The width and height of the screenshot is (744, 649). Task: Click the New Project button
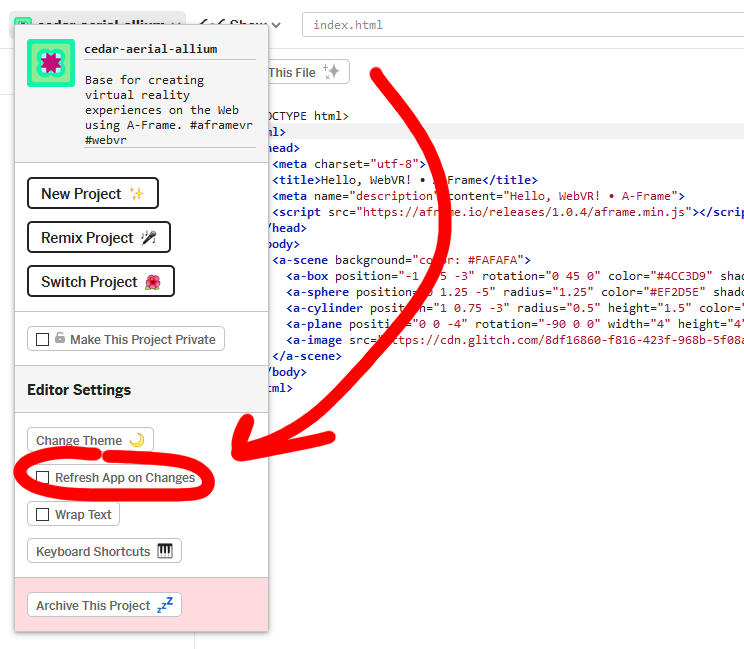click(92, 194)
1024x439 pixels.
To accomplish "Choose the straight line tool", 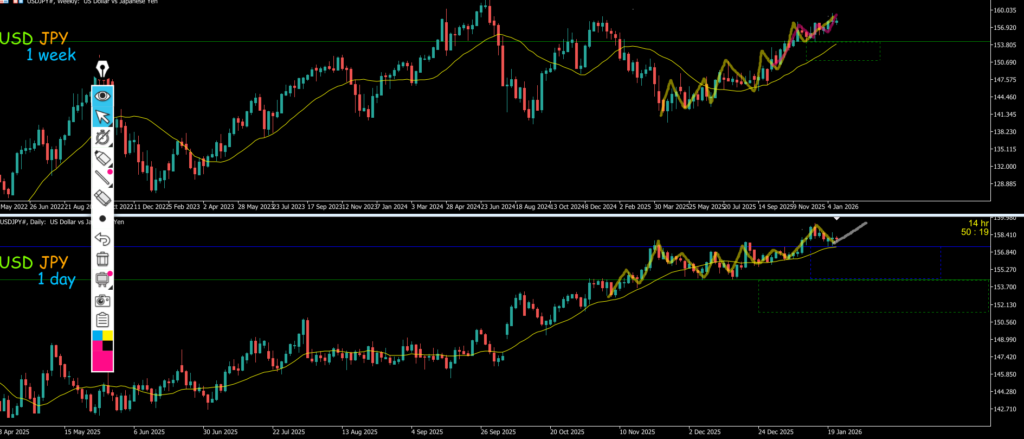I will click(x=102, y=178).
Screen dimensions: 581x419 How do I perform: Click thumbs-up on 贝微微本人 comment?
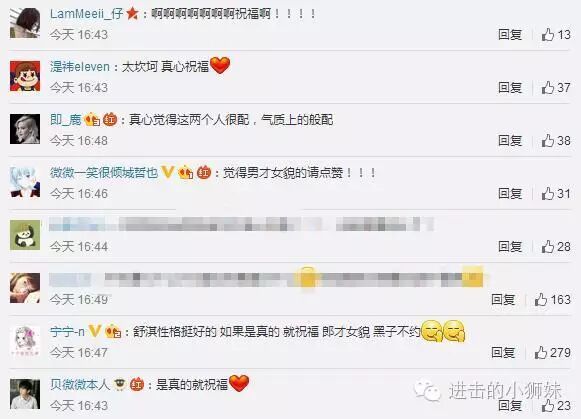click(x=548, y=405)
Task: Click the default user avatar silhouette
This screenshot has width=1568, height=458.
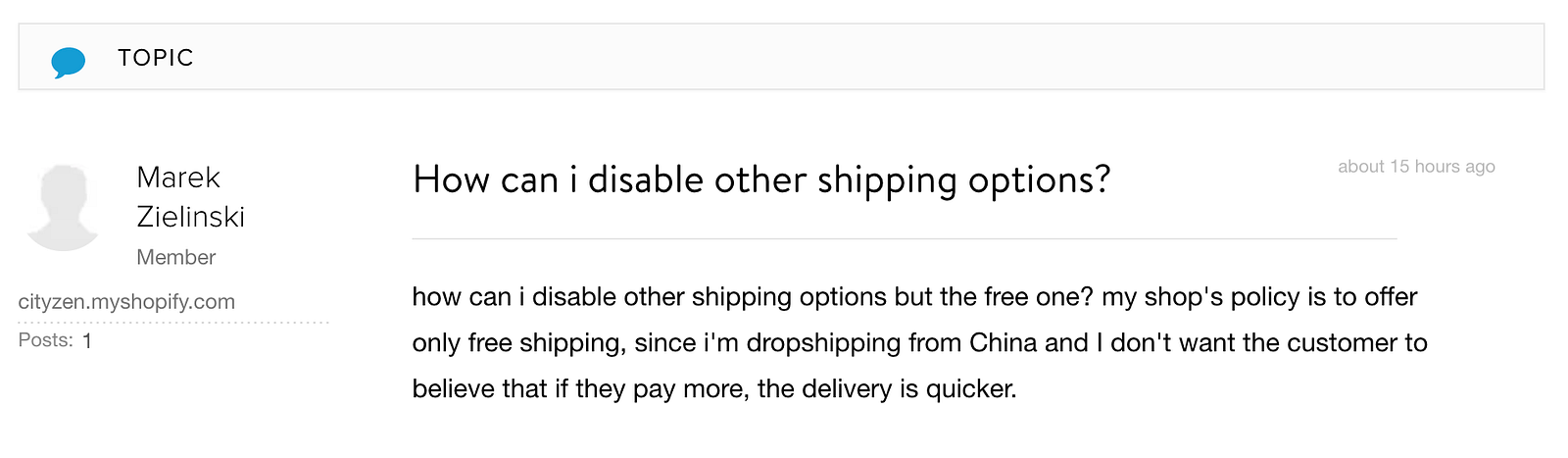Action: tap(63, 206)
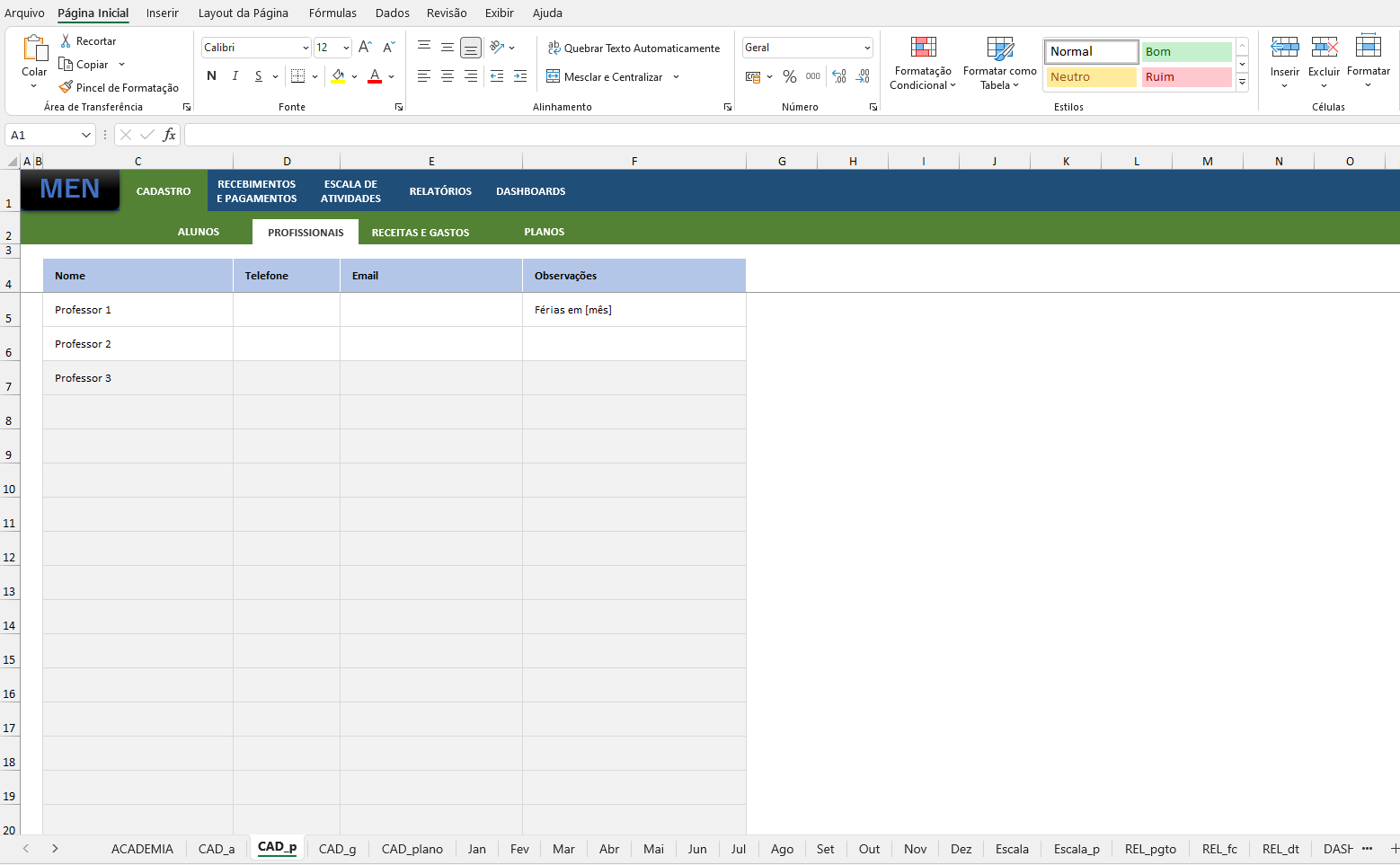
Task: Open the Name Box dropdown arrow
Action: point(86,135)
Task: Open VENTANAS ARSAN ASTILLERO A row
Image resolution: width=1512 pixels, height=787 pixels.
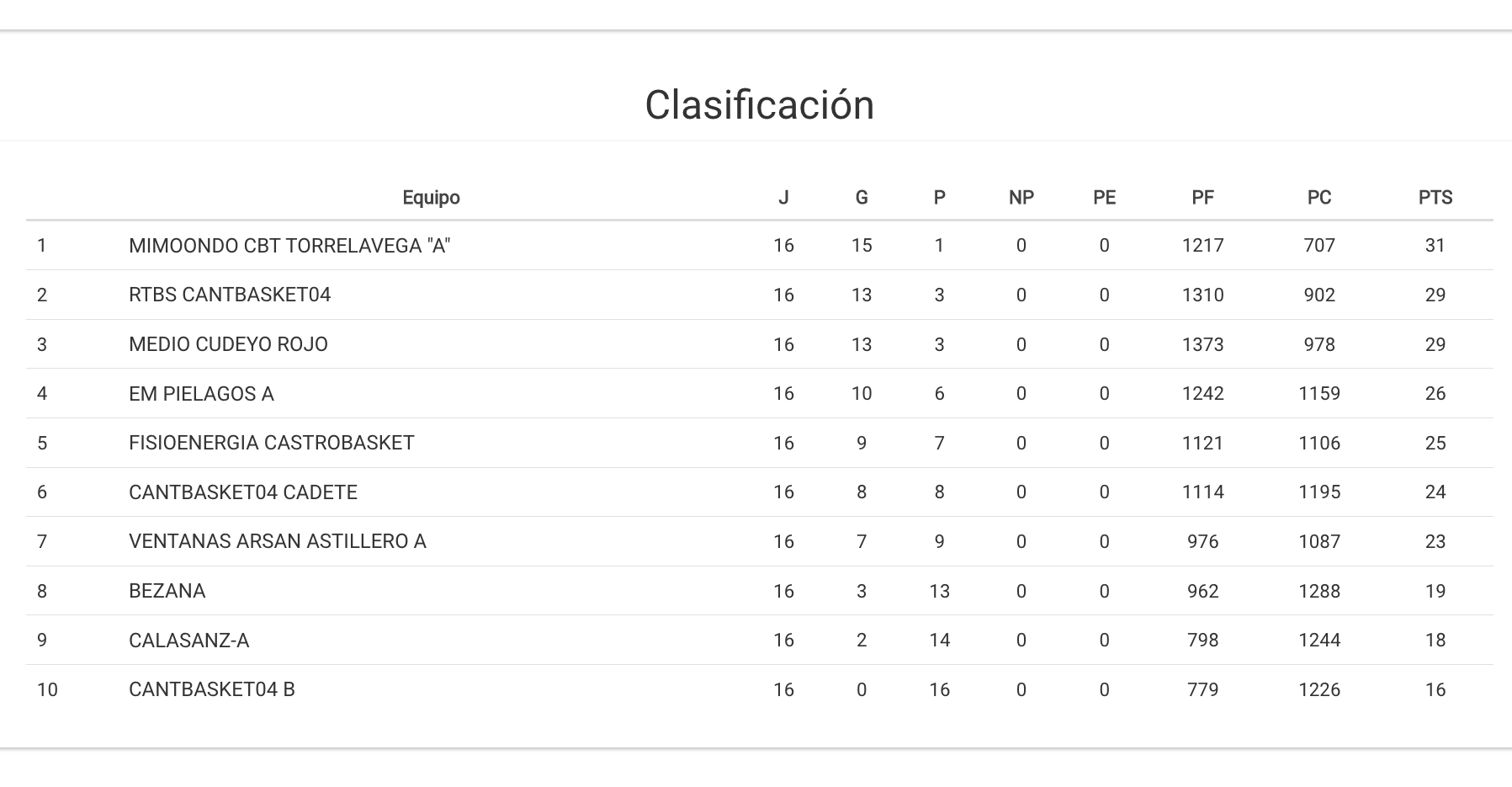Action: 277,541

Problem details: Transcribe, word for word, the line holding "Screen dimensions: 581x419" and all lines after it in the entries above, ending with the last. Only those lines; no pictures.

Solution for this problem:
Screen dimensions: 581x419 How do I perform: Click thumbs-up on 贝微微本人 comment?
click(x=548, y=405)
Task: Click the default user avatar silhouette
This screenshot has width=1568, height=458.
Action: tap(63, 206)
Task: Open the Name Box dropdown arrow
Action: point(86,135)
Task: Open VENTANAS ARSAN ASTILLERO A row
Image resolution: width=1512 pixels, height=787 pixels.
Action: 277,541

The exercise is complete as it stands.